More than 80 species of Nocardia have been identified, ¹² of which more than half were described in past 15 years. As per a recent antibiotic susceptibility review of 1299 isolates by Schlaberg et al, ¹² the incidence of N transvalensis was only 6%. Yu et al ¹¹ reported 8 major Nocardia species in their review of transplant patients, of which 56% cases were of Nocardia asteroids, 18% Nocardia farcinica, 9% Nocardia brasiliensis, and the rest were under other Nocardia species or not classified. Queipo-Zaragozá et al ¹³ reported 5 cases of Nocardia in a retrospective review of 1239 kidney transplant cases and none were Nocardia transvalensis. Nocardia transvalensis infection has been reported in heart transplant recipients, ¹⁴ patients with lung cancer, ¹⁵ patients with cystic fibrosis, ¹⁶ and patients with bronchiectasis and tuberculosis. ⁷ McNeil et al reported a renal transplant patient with pulmonary nocardiosis from N transvalensis but with an unfortunate outcome. ¹⁷ TMP-SMX has traditionally been considered the gold standard for Nocardia therapy, either as monotherapy or as a part of combination therapy particularly for severe infections. The high dose of TMP-SMX, its adverse effects, and now with emerging resistance pattern for some species may limit its use. In the review by Schlaberg et al, antibiotic resistance was most noticeable with Nocardia pseudobrasilensis (31%) and N transvalensis (19%). ¹² Imipenem/cilastatin is effective against most Nocardia species and is often used as the drug of choice in severe cases of disseminated nocardiosis but showed resistance pattern in 94% of isolates of N transvalensis ¹² as was clinically evident in our case as well. N transvalensis isolates were also found to be highly resistant to ceftriaxone (37%), augmentin (53%), amikacin (72%), ciprofloxacin (16%), minocycline (85%), clarithromycin (96%), and tobramycin (96%). ¹² Drug resistance was very commonly seen in N transvalensis isolates (83%), but all the isolates were susceptible to linezolid as shown in our case as well.

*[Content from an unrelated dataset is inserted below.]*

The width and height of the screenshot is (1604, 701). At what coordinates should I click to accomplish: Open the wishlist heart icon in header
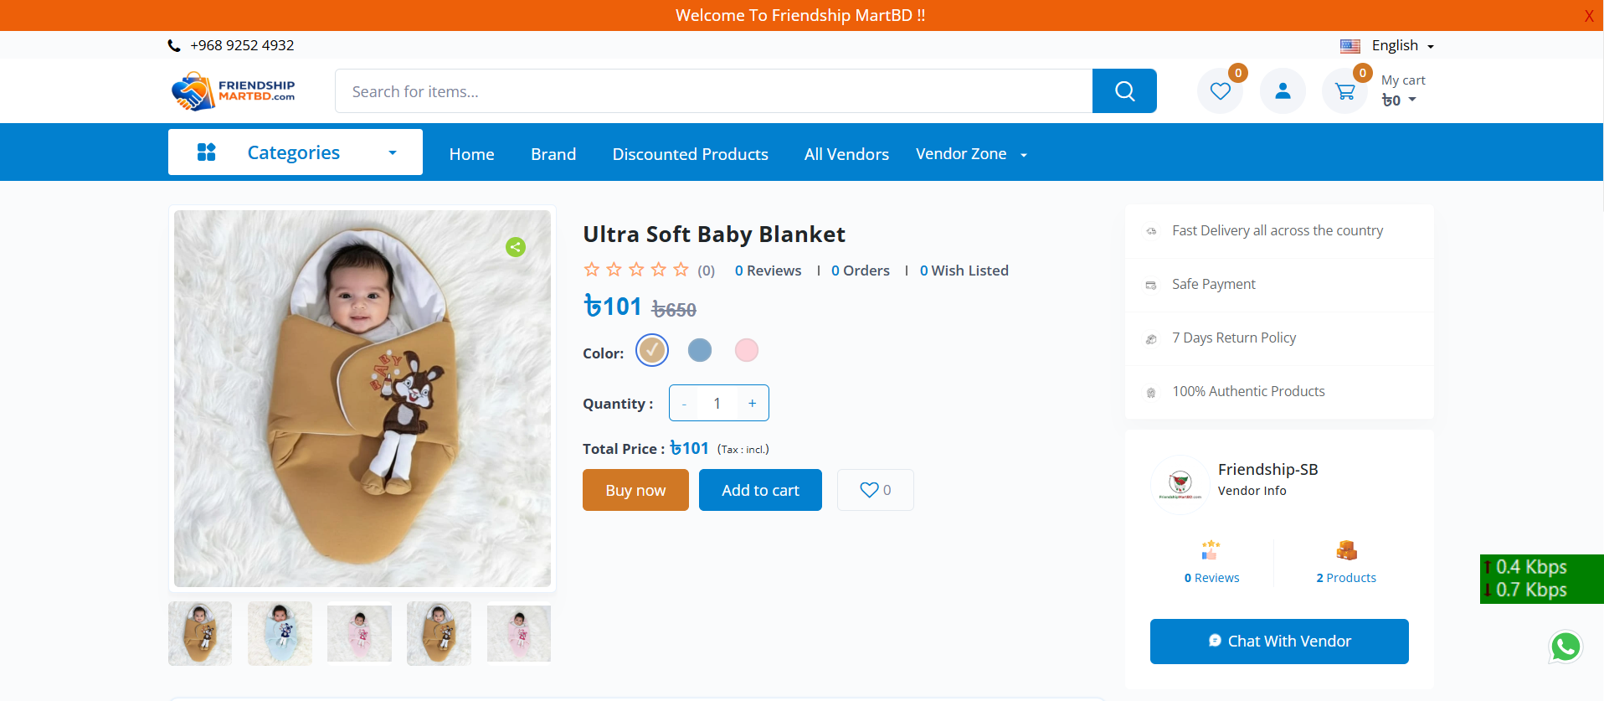1220,91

Early identification and susceptibility testing of N transvalensis could be challenging due to many reasons that include low level of clinical suspicion for Nocardia, drug-resistant species, slow rate of growth on cultures, and lack of resources in community hospitals to test for specific Nocardia species. However, if clinical suspicion for drug-resistant Nocardia species is high, susceptibility testing should be obtained early to reduce morbidity and mortality and to improve clinical outcomes. Overall mortality has been reported to be about 16% to 25%. ¹² The mortality from pulmonary nocardiosis is around 39%, which increased to 64% in disseminated nocardiosis and 100% in the presence of CNS involvement. ¹⁸

Conclusion

We report a unique case of drug-resistant N transvalensis infection with pulmonary involvement within 4 months after cadaveric kidney transplant successfully treated with linezolid and moxifloxacin. Our case illustrates the diagnostic and therapeutic challenges faced in this rare species of Nocardia infection. Isolation of Nocardia in cultures should not be considered as a contaminant. It could be a life-threatening infection that is difficult to treat requiring protracted course of antibiotics. Guidelines typically recommend 3 to 6 weeks of intravenous antibiotics, followed by 6 to 12 months of oral antibiotics, with even a longer course being used in severe disease and immunocompromised hosts.